Stated problem 1:
Answer these questions from the MODIS ice surface temperature excerpt, marking each answer (a), (b), or (c):
(a) According to the text, why was ice surface temperature from MODIS chosen over that from AVHRR?
(b) What is the nominal spatial resolution at nadir?
(c) How many images in total were obtained for analysis?

-- start Text excerpt --

The ice surface temperature from MODIS rather than that from AVHRR was adopted in this study because the former has a better cloud mask effect during the night than the latter. The ice surface temperature data from the MODIS 5-min L2 swath 1km MOD29 and MYD29 datasets version 61 provided by the National Snow and Ice Data Center (NSIDC) were adopted (Hall and Riggs, 2021; Hall et al., 2004). The nominal spatial resolution at nadir is 1 km × 1 km with a coverage of 1354 km (across track) × 2030 km (along track), and the nominal uncertainty under clear sky conditions is 1–3 K (Hall and Riggs, 2021). Clouds in the ice surface temperature swath data are masked with no-data pixels. In total, 10% of all the night data north of 55°N in November to March from 2002/2003 to 2020/2021 were monthly stratified and randomly selected, and a total of 11748 images were obtained for analysis. For the TIT retrieval, only 1% of the pixels with TIT less than 0.5 m were randomly sampled from each swath, and a total of 442 million pixels were used, averaging 377 pixels for each scene.

-- end Text excerpt --

Stated problem 2: In the rows, please copy down the lines word for word, beginning at the line that contains "This screenshot has width=1371, height=736." and stopping after the line that contains "point(308,171)". Leave the pictures out of your copy.

-- start Data section --

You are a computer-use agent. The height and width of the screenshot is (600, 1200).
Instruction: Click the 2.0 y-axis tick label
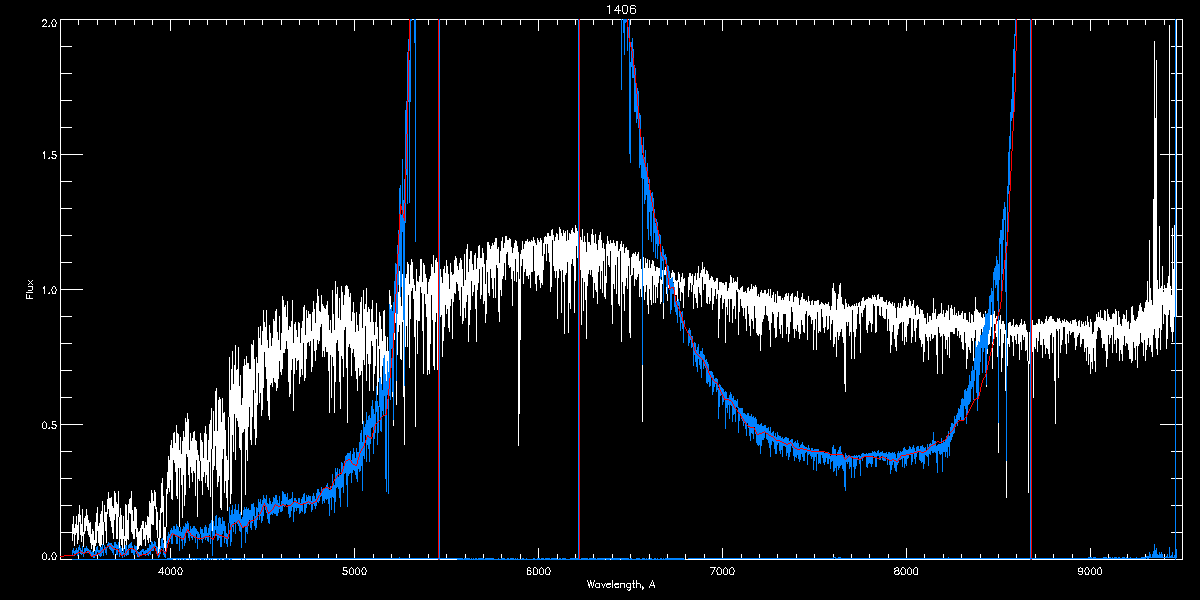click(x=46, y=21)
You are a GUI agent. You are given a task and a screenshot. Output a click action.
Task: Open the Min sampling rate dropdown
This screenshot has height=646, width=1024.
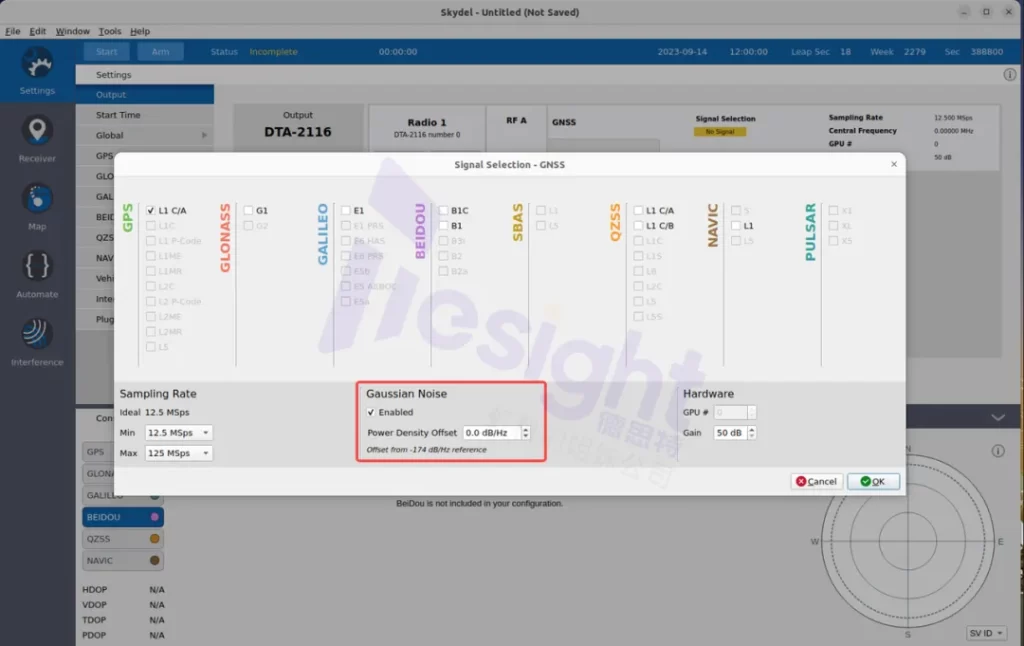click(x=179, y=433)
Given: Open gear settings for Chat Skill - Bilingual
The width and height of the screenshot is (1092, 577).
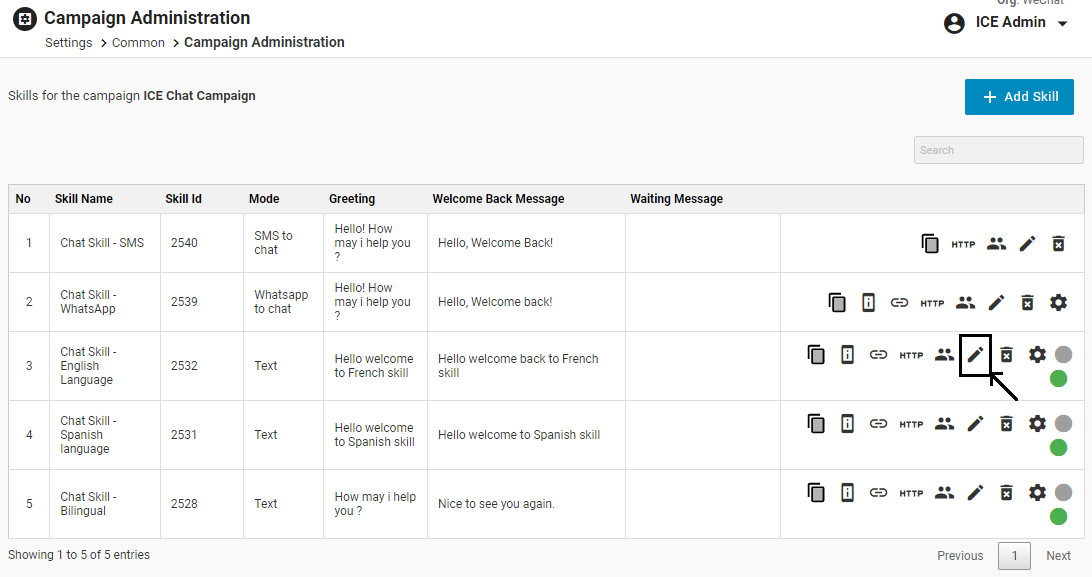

-- end Data section --
-- start Data section --

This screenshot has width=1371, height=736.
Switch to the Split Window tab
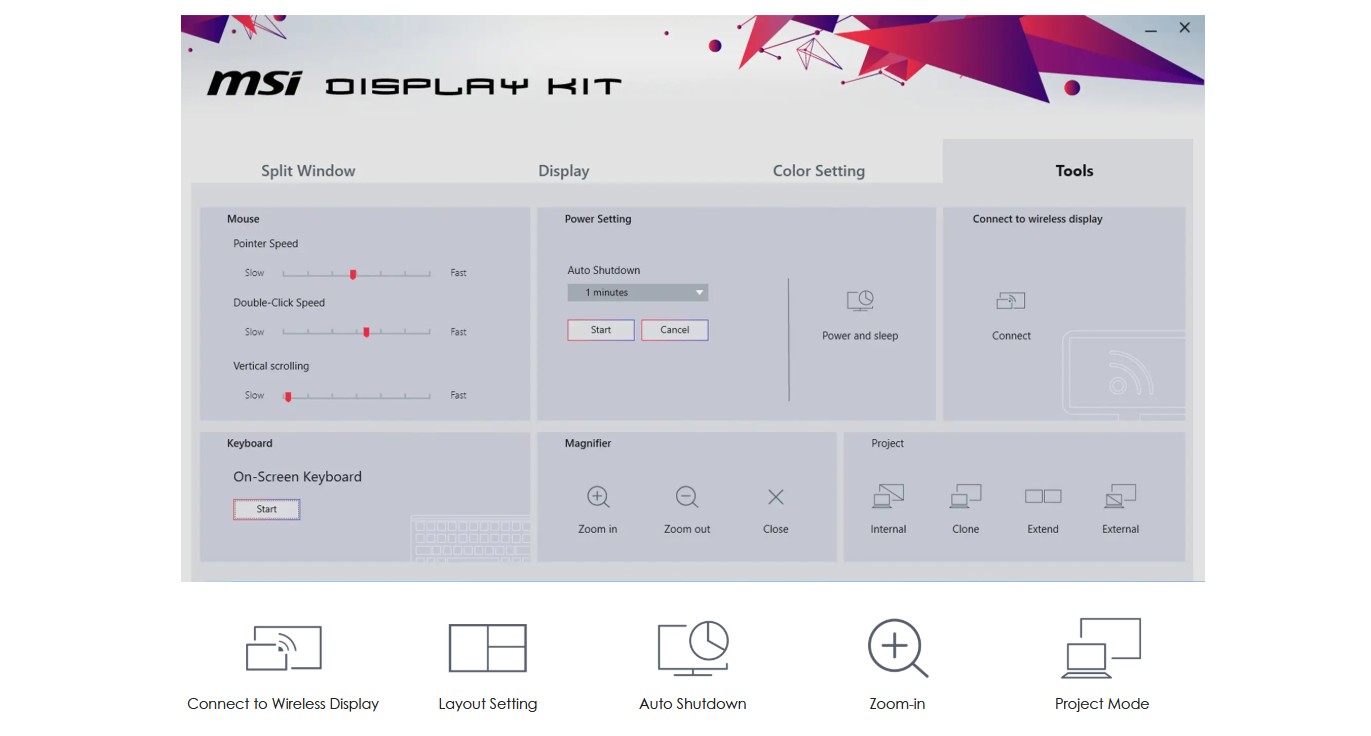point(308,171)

-- end Data section --

Full response 1:
(a) MODIS has a better cloud mask effect during the night than AVHRR.
(b) 1 km × 1 km.
(c) 11748 images.

Full response 2:
This screenshot has width=1371, height=736.
Switch to the Split Window tab
point(308,171)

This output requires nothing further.